Najgorsza pod tym względem sytuacja występuje na Mazowszu. Tam na jednego świadczeniodawcę, który realizuje kontrakt NFZ, przypada średnio 9385 mieszkańców. Niewiele lepiej jest na Pomorzu (9126) i w Małopolsce (8575). Są to jednak stosunkowo bogate województwa (chociaż Mazowsze, poza bogatą Warszawą, nie jest regionem zasobnych mieszkańców).
Tam nie działa model leczenia się poza NFZ. Decyduje zasobność pacjentów
Najwięcej świadczeniodawców w stosunku do liczby mieszkańców funkcjonuje w województwach, w których PKB na mieszkańca jest zdecydowanie niższy od średniej krajowej.
Są to województwa:
- podkarpackie - 4391 mieszkańców na jeden podmiot realizujący kontrakt z NFZ (70,2 proc. PKB),
- lubelskie 4724 (68,5 proc. PKB),
- podlaskie 4817 (72 proc. PKB),
- warmińsko – mazurskie 5107 (68,4 proc. PKB).
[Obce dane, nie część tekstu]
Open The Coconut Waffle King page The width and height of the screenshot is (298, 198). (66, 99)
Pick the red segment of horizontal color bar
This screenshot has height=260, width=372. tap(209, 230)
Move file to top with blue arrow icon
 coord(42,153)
To bardzo logiczna zależność. Tam gdzie zasobność mieszkańców jest stosunkowo wysoka - mniejsze jest zapotrzebowanie na dentystę z kontraktem NFZ. W regionach tych dynamicznie rozwija się jednocześnie stomatologia komercyjna, bo łatwiej tam znaleźć pacjentów płacących z własnej kieszeni. Efekt jest taki, że mniej jest tam zainteresowanych pracą pod szyldem NFZ.
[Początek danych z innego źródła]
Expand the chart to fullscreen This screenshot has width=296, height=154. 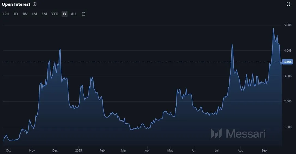(x=288, y=4)
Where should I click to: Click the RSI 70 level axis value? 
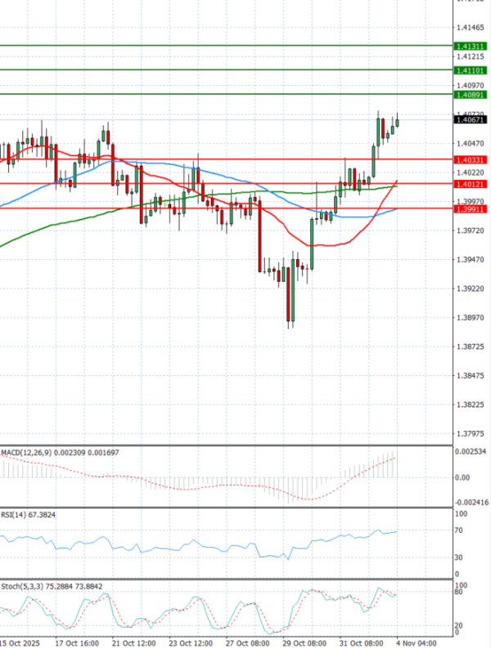coord(462,530)
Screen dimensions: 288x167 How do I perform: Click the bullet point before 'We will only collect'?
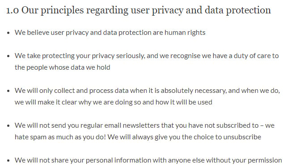[8, 91]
W biedniejszych województwach większą rację bytu mają gabinety świadczące usługi w ramach powszechnego ubezpieczenia zdrowotnego. Z kolei tam właśnie gorsze perspektywy rozwoju dotyczą tych gabinetów, które stawiają na pacjenta płacącego za usługi z własnej kieszeni. Dla dentystów korzystne jest wówczas łączenie kontraktów NFZ z pracą poza Funduszem.
Stomatologia publiczna jest marginalizowana. Do tego stopnia proces ten jest widoczny, że przedstawiciele innych dziedzin medycyny, chcąc zasygnalizować „wypychanie ich” poza system świadczeń gwarantowanych - używają pojęcia „stomatologizacji”.